- _Task details_
Report each line of the records below that contains the string "symbol".

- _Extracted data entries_

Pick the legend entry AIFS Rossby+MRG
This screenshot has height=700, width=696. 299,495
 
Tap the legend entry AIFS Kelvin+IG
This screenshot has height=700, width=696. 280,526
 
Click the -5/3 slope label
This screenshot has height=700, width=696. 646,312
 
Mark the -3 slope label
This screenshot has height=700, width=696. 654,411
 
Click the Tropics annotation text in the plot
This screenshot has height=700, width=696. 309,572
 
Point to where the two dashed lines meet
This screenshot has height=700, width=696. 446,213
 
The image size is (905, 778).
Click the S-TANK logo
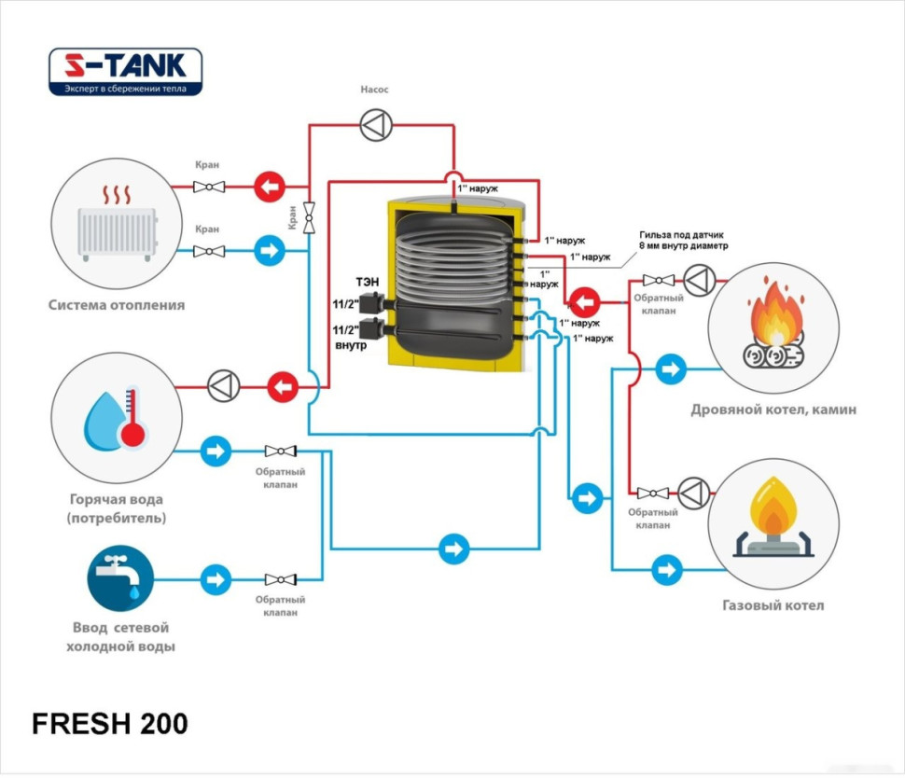pos(125,72)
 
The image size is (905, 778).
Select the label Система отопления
pos(117,304)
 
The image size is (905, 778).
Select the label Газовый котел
pos(773,604)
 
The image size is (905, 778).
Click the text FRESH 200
pos(110,723)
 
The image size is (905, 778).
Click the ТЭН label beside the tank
pos(366,280)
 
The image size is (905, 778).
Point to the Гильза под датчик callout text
pos(683,240)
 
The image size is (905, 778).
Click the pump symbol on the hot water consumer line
pos(224,385)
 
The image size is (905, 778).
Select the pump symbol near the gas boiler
pos(693,493)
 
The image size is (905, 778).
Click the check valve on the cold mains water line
pos(280,579)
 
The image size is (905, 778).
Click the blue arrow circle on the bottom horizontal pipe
pos(453,548)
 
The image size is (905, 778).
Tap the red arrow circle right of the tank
pos(585,302)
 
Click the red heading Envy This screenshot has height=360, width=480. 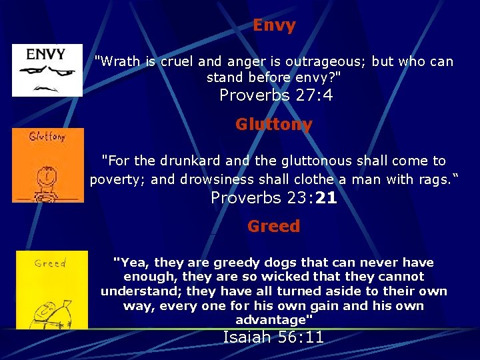(x=274, y=26)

- _Result_
Click the pump symbol on the hot water consumer line
Select the pump symbol near the gas boiler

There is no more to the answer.